Quiche de espinacas y queso de cabra
¿Qué lleva?
Ingredientes
- 1 lámina de masa quebrada
- 200 g de espinacas frescas
- 150 g de queso de cabra
- 3 huevos
- 200 ml de nata para cocinar
- 1 cebolla pequeña
- Sal, pimienta y nuez moscada
¿Cómo se prepara?
Preparación
- Precalienta el horno a 180°C. Coloca la masa quebrada en un molde para tarta y pincha la base con un tenedor para evitar que se infle durante la cocción. Deja reposar en la nevera mientras preparas el relleno.
- Pica finamente la cebolla y saltea en una sartén con un poco de aceite durante 5 minutos, hasta que esté transparente y suave. Añade las espinacas frescas y cocina a fuego medio durante 3-4 minutos hasta que se reduzcan y suelten su agua. Retira del fuego y deja enfriar un poco.
- En un bol grande, bate los 3 huevos junto con la nata para cocinar. Agrega sal, pimienta y una pizca de nuez moscada al gusto. Esta mezcla será la base líquida para el relleno.
- Distribuye las espinacas y la cebolla salteada sobre la base de masa quebrada. Desmenuza el queso de cabra y agrégalo encima de las verduras.
- Vierte la mezcla de huevo y nata sobre las espinacas y el queso, asegurándote de que todo quede bien cubierto.
- Hornea la quiche durante 30-35 minutos, o hasta que el centro esté cuajado y la superficie dorada ligeramente. Puedes probar la cocción insertando un palillo en el centro; si sale limpio, está listo.

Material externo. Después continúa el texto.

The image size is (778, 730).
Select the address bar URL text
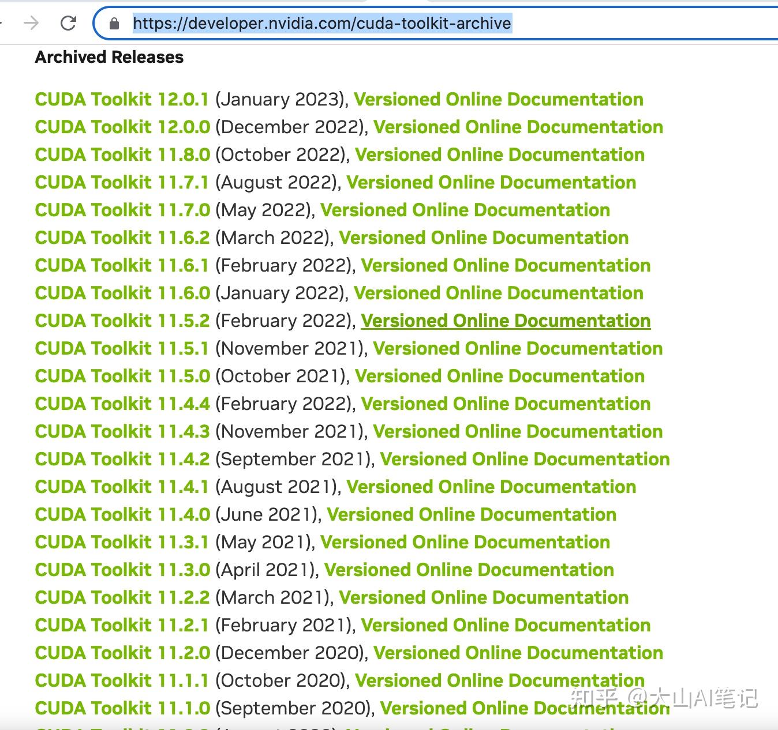321,24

- Deja reposar la quiche durante 5 minutos antes de cortarla y servirla. Esto permitirá que se asiente y se corte con mayor facilidad.
Descripción completa
Sorprende a tus invitados con esta quiche de espinacas y queso de cabra, una tarta salada que combina una base crujiente con un relleno cremoso y lleno de sabor. Las espinacas salteadas aportan un toque terroso, mientras que el queso de cabra añade una cremosidad ligeramente ácida y aromática. El huevo batido y la nata crean una textura suave y envolvente. Perfecta para un almuerzo o cena ligera, esta quiche es ideal acompañada de una ensalada fresca, realzando sus sabores y texturas. Para el mejor resultado, asegúrate de que la masa esté bien fría y que el queso de cabra esté bien distribuido.